Kabul [Afghanistan], March 27: The Taliban has once again urged the United Nations (UN) to remove the names of its members from the blacklist, arguing that instead of putting pressure on Afghanistan’s de facto authorities, the international community should engage with them.
After the Security Council failed to reach an agreement on whether to extend the travel exemptions, a UN waiver allowing 13 Afghan Islamic officials to travel abroad expired in August 2022.
“We can say that there are between 20 to 25 people who are on the blacklist and they were sanctioned. Some of them have died, of those who are alive, very few of them are now working in the government.”
The inclusion of Islamic Emirate officials on the UN blacklist, according to Mujahid, violates the Doha agreement.
“We have said many times that pressure and force will not bring any results. The war of the past 20 years has proven it that the people of Afghanistan will not surrender to pressure. Engagement and understanding are better and negotiations are a good option,” Mujahid added.
The Doha Agreement notably is a comprehensive peace agreement signed between the United States and the Taliban for bringing peace to Afghanistan. It was signed in Doha in 2020. The withdrawal of US forces from Afghanistan was contingent on Taliban security assurances that Afghan territory would not be used as a launch pad for attacks against the US by al-Qaeda or the Islamic State.
Regarding the situation in Afghanistan, a political analyst, Torek Farhadi that the ongoing humanitarian crisis and deprivation of basic rights of women is the reason behind the sanctions on the Taliban.
“Ensuring the rights of women for education and work and including representatives that are not Taliban at the leadership level of Afghanistan after the intra-Afghan dialogue” is the reason for the sanctions, said Torek Farhadi.

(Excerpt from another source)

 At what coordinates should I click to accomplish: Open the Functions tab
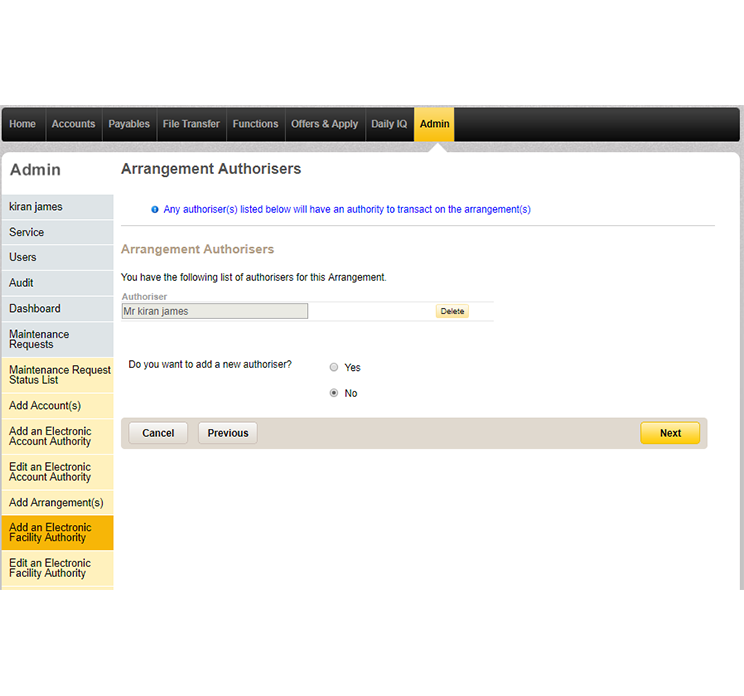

Furthermore, political analysts claim that the Islamic Emirate members’ continued presence on the UN blacklist is due to their failure to meet the demands of the international community.
“I think it is part of the world’s political pressure on the Islamic Emirate; until the Islamic Emirate observes the current system and current international laws,” a political analyst, Saleem Kakar said in a separate statement.
Since the Taliban seized power in Afghanistan, the crisis in the country has increased manifold, making the lives of people extremely miserable.
Earlier this week, the UN experts in a statement said that the denial of women’s rights to education by the Taliban in Afghanistan has no justification on any grounds as it has harmed not only them but also the country’s future in a crucial way.
The UN experts stressed that the continued “denial of girls and young women’s right to school in Afghanistan marks a global low in education, harming an entire gender, a generation, and the future of the country.”
“On 22 March 2023, schools should be reopening to girls across Afghanistan. Instead, it appears that for the second successive school year, teenage girls will be banned from resuming their studies – making Afghanistan the only country in the world that forbids girls and young women from attending secondary school and places of higher education,” the statement read.
The UN experts called education an “enabling right” which they stressed is crucial for realising other human rights like rights to work, and an adequate standard of living.